** AUFGABE 1 **
Geben Sie das Quelldokument zum Marie-Schlei-Preis 2015 vollständig und wörtlich wieder.

Gewinnerinnen und Gewinner des Marie-Schlei-Preises 2015
Seit 2000 vergibt der Fachbereich Erziehungswissenschaft und Psychologie der Freien Universität Berlin den Marie Schlei – Preis.
Seit 2011 wird der Preis in zwei Kategorien vergeben, einmal als Frauenförderpreis für beste wissenschaftliche Arbeiten ohne Themenbindung, und einmal als Preis für die besten wissenschaftlichen Arbeiten mit Genderthematik, für den sich Frauen und Männer bewerben können.
Gewinnerinnen und Gewinner 2015
Frau Gerber in der Kategorie A Diplom und Masterarbeiten
Frau Lange in der Kategorie B (Gender) Diplom und Masterarbeiten
Frau Dr. Schultze-Krumbholz und Frau Dr. Widany in der Kategorie A Dissertationen (Preis wurde geteilt)

** DATENSATZAUSZÜGE **
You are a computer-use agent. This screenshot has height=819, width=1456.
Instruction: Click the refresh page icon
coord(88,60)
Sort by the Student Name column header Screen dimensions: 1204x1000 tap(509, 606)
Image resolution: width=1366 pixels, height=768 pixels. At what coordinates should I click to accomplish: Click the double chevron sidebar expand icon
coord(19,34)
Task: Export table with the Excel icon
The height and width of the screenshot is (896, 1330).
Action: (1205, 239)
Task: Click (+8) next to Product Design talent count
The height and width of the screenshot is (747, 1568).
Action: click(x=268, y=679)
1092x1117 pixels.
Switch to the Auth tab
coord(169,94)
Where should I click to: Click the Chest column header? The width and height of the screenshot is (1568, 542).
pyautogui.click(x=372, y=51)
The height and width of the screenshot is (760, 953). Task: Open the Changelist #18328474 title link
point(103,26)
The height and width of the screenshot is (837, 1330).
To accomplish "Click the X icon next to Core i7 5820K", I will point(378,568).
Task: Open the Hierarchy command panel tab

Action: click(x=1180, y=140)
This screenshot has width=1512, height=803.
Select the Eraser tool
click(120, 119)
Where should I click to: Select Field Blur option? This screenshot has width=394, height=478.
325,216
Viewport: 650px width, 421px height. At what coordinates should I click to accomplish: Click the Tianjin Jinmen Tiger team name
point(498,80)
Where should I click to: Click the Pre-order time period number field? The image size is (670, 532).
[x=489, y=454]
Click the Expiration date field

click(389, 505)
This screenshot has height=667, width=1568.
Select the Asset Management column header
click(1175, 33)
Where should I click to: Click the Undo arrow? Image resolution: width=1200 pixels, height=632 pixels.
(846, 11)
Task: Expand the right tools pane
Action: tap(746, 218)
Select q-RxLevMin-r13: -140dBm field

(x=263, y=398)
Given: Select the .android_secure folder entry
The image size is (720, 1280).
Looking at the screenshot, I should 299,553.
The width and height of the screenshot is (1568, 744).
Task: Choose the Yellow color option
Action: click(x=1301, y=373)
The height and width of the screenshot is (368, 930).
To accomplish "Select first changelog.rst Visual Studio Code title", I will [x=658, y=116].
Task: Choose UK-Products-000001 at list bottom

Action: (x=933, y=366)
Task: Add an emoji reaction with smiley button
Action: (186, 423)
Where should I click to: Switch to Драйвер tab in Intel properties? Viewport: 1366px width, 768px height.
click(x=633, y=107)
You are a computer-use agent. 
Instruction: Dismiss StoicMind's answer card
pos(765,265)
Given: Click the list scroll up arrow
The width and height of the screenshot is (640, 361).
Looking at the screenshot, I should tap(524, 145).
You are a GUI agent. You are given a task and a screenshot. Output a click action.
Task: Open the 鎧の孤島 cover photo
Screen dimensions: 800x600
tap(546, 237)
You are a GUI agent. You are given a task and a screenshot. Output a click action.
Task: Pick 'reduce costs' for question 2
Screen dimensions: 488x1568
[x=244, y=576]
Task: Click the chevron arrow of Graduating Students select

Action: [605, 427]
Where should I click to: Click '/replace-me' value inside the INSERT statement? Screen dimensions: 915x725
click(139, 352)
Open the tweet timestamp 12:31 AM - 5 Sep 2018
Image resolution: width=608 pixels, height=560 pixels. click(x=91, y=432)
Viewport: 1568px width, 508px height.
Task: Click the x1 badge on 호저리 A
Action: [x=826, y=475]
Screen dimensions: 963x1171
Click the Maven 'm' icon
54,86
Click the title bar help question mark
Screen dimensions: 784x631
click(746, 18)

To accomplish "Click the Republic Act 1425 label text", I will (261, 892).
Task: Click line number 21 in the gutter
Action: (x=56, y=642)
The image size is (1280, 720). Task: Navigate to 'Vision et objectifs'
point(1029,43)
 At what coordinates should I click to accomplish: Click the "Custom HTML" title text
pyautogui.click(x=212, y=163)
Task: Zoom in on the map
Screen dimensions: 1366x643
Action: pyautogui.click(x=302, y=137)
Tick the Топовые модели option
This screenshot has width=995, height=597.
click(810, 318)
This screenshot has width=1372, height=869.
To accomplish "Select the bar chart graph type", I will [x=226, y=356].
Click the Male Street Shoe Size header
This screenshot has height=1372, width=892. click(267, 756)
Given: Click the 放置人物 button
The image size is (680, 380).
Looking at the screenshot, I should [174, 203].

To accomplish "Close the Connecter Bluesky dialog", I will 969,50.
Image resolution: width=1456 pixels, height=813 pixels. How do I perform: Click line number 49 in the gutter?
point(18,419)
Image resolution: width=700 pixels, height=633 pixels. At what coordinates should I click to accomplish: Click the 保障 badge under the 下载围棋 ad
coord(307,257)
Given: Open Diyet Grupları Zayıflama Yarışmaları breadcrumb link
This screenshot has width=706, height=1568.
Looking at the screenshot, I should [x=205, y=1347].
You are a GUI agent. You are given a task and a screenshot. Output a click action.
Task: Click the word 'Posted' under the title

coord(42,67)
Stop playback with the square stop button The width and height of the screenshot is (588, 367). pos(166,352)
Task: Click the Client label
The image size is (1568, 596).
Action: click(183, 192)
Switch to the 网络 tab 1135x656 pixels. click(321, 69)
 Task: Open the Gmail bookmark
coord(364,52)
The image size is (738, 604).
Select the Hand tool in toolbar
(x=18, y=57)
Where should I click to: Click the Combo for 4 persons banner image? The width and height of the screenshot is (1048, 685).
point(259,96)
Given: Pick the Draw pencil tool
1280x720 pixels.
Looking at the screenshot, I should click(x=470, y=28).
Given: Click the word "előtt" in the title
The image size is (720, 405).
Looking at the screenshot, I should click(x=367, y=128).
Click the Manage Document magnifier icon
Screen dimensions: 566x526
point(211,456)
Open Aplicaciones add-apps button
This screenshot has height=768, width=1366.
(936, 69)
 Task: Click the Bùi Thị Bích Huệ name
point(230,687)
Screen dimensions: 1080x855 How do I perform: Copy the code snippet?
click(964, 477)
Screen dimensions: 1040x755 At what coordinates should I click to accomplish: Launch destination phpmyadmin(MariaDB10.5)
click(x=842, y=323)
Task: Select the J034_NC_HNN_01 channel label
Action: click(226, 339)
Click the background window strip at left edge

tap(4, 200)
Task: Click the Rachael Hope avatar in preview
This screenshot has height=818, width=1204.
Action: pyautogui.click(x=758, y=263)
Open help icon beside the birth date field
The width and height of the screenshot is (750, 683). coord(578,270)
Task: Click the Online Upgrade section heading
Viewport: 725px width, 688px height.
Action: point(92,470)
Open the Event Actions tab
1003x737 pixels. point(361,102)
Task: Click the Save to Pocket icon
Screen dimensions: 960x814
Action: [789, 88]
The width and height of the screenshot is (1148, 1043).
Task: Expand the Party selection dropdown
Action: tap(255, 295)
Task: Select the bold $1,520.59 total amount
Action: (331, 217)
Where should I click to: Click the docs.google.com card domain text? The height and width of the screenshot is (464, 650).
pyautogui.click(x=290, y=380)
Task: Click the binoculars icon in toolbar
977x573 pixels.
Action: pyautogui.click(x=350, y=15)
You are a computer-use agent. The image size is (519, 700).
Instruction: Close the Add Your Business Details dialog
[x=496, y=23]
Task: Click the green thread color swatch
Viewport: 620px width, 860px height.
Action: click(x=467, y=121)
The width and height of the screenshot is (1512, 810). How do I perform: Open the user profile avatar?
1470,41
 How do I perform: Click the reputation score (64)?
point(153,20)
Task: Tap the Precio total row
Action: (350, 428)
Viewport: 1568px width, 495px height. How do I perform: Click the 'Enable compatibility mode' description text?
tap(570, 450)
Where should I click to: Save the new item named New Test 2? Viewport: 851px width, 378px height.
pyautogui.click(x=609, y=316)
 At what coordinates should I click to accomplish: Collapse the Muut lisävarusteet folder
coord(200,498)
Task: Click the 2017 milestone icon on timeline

** AUFGABE 2 **
Aktualisieren Sie in den Datensätzen die Zeilen von der Zeile mit „Task: Click (+8)“ bis zur Zeile mit „I will point(378,568).“, indem Sie „Product Design“ durch „Interaction Design“ ersetzen und alles Übrige unverändert lassen. Geben Sie ausschließlich diese Zeilen aus.

** ERGEBNIS 1 **
Gewinnerinnen und Gewinner des Marie-Schlei-Preises 2015
Seit 2000 vergibt der Fachbereich Erziehungswissenschaft und Psychologie der Freien Universität Berlin den Marie Schlei – Preis.
Seit 2011 wird der Preis in zwei Kategorien vergeben, einmal als Frauenförderpreis für beste wissenschaftliche Arbeiten ohne Themenbindung, und einmal als Preis für die besten wissenschaftlichen Arbeiten mit Genderthematik, für den sich Frauen und Männer bewerben können.
Gewinnerinnen und Gewinner 2015
Frau Gerber in der Kategorie A Diplom und Masterarbeiten
Frau Lange in der Kategorie B (Gender) Diplom und Masterarbeiten
Frau Dr. Schultze-Krumbholz und Frau Dr. Widany in der Kategorie A Dissertationen (Preis wurde geteilt)

** ERGEBNIS 2 **
Task: Click (+8) next to Interaction Design talent count
The height and width of the screenshot is (747, 1568).
Action: click(x=268, y=679)
1092x1117 pixels.
Switch to the Auth tab
coord(169,94)
Where should I click to: Click the Chest column header? The width and height of the screenshot is (1568, 542).
pyautogui.click(x=372, y=51)
The height and width of the screenshot is (760, 953). Task: Open the Changelist #18328474 title link
point(103,26)
The height and width of the screenshot is (837, 1330).
To accomplish "Click the X icon next to Core i7 5820K", I will point(378,568).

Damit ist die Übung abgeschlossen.